What do we hear underdog coaches say all the time in pregame speeches? "Win your one-on-one battles. If everyone on this team wins his specific assignment, we can beat this team."
Here's a good example of one single one-on-one battle being the difference. The battle here: two classmates: redshirt freshman Keith Randolph at left defensive end and redshirt freshman Moses Okpala at right tackle:
At the snap, this one is clear. It's a hat-on-hat battle.
H-Back is coming inside to block so it's fairly clear here where this is headed if Williams hands the ball to Norwood.
Which he does as Okpala and Randolph begin their battle.

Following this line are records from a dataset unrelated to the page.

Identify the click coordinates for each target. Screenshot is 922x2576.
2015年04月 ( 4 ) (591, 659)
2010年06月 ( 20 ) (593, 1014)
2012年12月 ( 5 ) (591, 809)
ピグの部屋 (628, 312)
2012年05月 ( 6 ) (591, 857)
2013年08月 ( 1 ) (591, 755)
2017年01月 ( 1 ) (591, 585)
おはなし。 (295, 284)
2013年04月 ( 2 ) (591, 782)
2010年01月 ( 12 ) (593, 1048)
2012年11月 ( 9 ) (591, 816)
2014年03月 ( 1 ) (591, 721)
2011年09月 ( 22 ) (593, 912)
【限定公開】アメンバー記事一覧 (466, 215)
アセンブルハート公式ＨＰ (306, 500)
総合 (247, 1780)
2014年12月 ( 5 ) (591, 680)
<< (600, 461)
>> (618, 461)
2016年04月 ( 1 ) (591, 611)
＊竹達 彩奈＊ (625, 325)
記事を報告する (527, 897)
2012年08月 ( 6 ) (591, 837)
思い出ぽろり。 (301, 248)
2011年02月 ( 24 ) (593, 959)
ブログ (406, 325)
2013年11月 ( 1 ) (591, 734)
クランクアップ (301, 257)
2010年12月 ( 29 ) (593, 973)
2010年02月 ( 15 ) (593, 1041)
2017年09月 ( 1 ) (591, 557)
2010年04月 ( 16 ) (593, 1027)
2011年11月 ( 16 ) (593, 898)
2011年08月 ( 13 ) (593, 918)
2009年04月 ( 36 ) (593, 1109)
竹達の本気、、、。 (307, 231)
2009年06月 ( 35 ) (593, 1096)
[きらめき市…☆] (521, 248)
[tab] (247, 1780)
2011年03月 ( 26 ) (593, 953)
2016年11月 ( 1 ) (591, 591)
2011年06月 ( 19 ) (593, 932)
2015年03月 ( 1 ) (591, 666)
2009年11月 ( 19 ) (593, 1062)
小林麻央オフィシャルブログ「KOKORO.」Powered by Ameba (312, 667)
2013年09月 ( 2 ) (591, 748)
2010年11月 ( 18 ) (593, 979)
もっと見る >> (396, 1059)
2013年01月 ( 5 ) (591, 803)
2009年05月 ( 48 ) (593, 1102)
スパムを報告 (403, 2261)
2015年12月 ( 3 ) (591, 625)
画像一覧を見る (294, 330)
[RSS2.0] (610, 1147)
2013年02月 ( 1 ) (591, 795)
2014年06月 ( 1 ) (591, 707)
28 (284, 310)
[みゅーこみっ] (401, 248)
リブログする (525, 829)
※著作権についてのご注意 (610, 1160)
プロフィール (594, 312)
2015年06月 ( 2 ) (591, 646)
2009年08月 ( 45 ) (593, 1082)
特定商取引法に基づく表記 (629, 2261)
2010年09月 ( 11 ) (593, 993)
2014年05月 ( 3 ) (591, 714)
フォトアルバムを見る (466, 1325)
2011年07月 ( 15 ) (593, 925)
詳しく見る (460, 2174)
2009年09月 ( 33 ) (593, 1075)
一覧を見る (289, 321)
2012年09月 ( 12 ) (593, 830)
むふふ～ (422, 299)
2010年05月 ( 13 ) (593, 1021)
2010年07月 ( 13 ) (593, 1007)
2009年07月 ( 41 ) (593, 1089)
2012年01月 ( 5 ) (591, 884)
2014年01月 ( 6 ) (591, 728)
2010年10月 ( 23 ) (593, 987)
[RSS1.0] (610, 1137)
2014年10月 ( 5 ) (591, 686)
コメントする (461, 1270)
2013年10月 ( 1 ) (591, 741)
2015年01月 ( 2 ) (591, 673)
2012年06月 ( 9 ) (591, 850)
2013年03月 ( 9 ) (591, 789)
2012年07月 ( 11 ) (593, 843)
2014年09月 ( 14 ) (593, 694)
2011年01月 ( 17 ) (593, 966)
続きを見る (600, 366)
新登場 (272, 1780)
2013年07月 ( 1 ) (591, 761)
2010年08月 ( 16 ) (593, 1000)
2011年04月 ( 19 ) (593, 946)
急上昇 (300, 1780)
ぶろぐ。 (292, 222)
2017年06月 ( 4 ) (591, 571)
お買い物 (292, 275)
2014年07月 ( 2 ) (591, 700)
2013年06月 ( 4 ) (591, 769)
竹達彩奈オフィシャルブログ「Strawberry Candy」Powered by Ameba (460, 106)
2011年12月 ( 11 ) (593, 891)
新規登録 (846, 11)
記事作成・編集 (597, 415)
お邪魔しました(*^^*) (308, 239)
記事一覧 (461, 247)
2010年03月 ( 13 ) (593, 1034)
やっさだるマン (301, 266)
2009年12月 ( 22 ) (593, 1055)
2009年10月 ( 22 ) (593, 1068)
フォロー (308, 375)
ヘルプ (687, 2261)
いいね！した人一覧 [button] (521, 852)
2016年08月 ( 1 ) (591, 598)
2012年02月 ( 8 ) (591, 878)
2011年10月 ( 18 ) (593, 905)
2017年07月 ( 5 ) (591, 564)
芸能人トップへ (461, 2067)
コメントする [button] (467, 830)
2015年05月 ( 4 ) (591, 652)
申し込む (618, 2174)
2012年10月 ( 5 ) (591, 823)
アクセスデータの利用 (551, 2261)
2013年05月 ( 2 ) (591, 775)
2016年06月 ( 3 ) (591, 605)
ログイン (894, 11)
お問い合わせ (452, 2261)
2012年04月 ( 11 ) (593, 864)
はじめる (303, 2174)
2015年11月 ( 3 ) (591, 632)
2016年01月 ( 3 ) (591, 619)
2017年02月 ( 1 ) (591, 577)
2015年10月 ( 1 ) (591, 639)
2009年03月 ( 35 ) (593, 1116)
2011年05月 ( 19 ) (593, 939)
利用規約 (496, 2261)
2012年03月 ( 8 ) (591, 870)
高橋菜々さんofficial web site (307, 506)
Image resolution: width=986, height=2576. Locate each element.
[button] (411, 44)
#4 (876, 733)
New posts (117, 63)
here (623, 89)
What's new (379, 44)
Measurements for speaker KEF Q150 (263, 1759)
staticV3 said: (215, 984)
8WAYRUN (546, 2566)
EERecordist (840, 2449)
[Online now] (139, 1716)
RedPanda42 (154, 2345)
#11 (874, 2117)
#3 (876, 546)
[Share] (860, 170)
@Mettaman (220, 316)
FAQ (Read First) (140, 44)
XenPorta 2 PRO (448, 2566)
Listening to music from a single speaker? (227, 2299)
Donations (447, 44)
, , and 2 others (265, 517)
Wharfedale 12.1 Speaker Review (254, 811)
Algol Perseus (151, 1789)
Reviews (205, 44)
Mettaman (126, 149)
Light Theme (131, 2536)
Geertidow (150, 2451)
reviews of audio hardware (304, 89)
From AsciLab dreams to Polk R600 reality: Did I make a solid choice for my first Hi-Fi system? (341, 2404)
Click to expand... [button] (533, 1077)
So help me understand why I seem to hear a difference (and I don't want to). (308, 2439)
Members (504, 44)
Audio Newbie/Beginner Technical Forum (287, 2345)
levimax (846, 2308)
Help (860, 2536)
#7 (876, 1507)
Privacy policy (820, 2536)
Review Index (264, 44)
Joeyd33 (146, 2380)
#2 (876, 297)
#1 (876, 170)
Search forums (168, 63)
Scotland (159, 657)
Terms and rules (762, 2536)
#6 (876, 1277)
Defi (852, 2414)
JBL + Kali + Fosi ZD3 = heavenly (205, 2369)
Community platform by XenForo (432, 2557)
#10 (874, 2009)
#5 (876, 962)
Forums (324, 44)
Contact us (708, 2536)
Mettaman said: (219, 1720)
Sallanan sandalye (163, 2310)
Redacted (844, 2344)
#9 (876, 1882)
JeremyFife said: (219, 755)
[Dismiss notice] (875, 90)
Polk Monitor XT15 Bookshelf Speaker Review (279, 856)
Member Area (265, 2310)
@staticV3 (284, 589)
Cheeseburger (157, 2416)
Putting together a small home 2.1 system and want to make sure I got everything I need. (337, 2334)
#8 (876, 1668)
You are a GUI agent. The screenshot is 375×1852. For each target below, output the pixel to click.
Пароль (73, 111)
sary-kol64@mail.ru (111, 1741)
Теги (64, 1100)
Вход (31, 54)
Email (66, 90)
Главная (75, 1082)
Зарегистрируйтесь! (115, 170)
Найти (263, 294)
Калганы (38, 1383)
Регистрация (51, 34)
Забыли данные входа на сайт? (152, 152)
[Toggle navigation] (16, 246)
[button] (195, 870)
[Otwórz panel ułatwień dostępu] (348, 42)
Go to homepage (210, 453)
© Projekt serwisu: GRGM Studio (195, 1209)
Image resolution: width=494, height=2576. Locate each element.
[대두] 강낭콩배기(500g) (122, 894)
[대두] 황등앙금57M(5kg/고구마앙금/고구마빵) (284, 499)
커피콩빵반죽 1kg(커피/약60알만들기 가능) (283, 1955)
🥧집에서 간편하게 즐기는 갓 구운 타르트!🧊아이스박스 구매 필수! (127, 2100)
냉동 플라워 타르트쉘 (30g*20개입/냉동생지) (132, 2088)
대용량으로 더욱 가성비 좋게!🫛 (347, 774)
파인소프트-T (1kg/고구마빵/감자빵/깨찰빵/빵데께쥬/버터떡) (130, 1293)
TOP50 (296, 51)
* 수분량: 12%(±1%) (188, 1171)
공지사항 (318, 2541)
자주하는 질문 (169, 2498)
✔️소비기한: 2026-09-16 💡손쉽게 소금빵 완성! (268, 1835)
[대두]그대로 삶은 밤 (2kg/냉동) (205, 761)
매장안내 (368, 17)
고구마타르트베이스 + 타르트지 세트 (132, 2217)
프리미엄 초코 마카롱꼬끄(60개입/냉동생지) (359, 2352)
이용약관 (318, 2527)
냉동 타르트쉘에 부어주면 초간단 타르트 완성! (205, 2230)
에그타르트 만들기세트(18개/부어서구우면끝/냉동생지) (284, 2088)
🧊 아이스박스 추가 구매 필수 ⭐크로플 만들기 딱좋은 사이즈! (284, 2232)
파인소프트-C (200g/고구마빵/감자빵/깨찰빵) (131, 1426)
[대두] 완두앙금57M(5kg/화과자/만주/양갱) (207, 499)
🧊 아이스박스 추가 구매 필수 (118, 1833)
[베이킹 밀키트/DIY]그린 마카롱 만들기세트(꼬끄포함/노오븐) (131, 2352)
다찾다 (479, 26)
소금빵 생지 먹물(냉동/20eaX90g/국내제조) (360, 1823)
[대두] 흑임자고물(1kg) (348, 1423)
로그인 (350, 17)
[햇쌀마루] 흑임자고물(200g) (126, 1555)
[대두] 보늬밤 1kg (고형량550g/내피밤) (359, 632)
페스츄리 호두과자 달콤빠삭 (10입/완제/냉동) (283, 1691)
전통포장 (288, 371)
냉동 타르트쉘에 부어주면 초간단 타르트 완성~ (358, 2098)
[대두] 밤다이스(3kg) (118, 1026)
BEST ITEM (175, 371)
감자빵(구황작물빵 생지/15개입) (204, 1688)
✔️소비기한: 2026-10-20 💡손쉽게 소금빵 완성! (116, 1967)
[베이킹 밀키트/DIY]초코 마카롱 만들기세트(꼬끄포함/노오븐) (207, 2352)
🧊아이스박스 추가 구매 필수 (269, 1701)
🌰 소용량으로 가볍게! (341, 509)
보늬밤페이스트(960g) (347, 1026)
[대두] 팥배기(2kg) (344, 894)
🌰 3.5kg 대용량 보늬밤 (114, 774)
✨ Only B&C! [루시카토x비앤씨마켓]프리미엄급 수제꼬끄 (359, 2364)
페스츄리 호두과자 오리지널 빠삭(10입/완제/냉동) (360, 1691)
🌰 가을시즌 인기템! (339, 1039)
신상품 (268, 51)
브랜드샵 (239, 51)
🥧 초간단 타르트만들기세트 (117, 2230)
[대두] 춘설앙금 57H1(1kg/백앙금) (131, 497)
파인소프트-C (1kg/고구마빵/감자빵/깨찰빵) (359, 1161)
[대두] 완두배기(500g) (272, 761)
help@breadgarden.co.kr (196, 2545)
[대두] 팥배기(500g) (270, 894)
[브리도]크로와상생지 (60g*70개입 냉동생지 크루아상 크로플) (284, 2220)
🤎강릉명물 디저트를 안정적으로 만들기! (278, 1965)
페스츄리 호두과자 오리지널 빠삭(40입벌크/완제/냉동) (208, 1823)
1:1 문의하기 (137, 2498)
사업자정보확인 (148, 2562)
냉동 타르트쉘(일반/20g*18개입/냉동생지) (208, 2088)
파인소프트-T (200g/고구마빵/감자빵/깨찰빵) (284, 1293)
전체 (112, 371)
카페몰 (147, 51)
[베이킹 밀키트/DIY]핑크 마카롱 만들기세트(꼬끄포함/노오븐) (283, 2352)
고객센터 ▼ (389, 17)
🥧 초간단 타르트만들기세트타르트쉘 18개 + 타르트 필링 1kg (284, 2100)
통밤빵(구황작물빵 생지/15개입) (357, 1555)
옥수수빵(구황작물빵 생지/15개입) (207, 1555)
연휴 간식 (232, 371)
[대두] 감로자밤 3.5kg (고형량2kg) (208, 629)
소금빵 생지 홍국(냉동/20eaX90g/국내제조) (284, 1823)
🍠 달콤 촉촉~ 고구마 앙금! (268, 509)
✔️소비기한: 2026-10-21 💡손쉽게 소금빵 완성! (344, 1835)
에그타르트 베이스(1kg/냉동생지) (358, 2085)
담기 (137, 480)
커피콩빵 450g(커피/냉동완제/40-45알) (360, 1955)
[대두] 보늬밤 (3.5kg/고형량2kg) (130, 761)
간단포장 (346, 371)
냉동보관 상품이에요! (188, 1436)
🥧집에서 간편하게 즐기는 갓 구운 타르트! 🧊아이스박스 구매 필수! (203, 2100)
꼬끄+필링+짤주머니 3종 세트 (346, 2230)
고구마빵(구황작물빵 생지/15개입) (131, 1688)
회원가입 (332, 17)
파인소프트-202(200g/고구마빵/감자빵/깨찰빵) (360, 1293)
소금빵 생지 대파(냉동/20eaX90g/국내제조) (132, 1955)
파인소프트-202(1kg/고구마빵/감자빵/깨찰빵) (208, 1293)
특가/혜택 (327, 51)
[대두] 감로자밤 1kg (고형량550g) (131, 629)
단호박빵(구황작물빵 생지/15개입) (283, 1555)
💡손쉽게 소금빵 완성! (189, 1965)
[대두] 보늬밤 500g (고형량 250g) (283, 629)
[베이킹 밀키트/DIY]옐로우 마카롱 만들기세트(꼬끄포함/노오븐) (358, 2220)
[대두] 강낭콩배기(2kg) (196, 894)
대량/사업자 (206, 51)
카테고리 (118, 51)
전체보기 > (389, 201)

This image here shows everything. The lines show the lane that should be set up. And, for the most part, the blocking is there. Slaughter has his guy cleared out, and the left side of the OL (Plohr, Brown, and Sparks) have basically built a wall to the east. On the west, the H-Back has come across to kick-out Gay, and Ford has a one-on-one block going with the linebacker (Hart). There's just one part of the wall that has fallen. Randolph has defeated Okpala in The Battle For The Center Of The West Wall.
Which makes this quite an easy tackle.
But you didn't really have to land on him, Keith.
"Win your one-on-one battles" is so true (soo truue). This play was an OT against a DE. If the OT wins, a lot of yards. If the DE wins, 3rd and 9.
Man, running backs are tough. That's a 275 lb. man landing on you as your chest hits the ground. How do you even get up?
One final thing. I know it makes some people uncomfortable, but I like it when a spring game gets a little chippy. I want the team playing right on the edge of a fight breaking out. Even when it's Illini vs. Illini.
Here's an example of one of those things. You might remember the Unsportsmanlike Conduct penalty on the very first drive for the Blue Team offense. Michael Marchese (42 in blue) was blocking CJ Hart (5 in orange) and at the end of the play, Marchese gives him a shove over the pile. Hart takes offense, says something (and maybe shoves Marchese?) and the official throws the flag:
So then in the second quarter, with the Orange Team dominating (as they should), the Blue Team gets their biggest gain of the night (quite literally half their yards) on a pass to Michael Marchese. Who was covering him on the play? CJ Hart.
What did Marchese do after the play? Let him know.
I know these are teammates. Heck, until Marchese switched to tight end a few weeks ago, they were two of the eight guys working out at linebacker. I'm sure there were some fans at the game yelling something like "uh, scoreboard, Marchese" after a taunt down 37-6 in the second quarter.
But I liked it. I liked the edge I saw all spring. This spring game was much chippier than the last few, and I like it. This team really needs to establish an edge.
Let's carry that edge all the way through to Nebraska.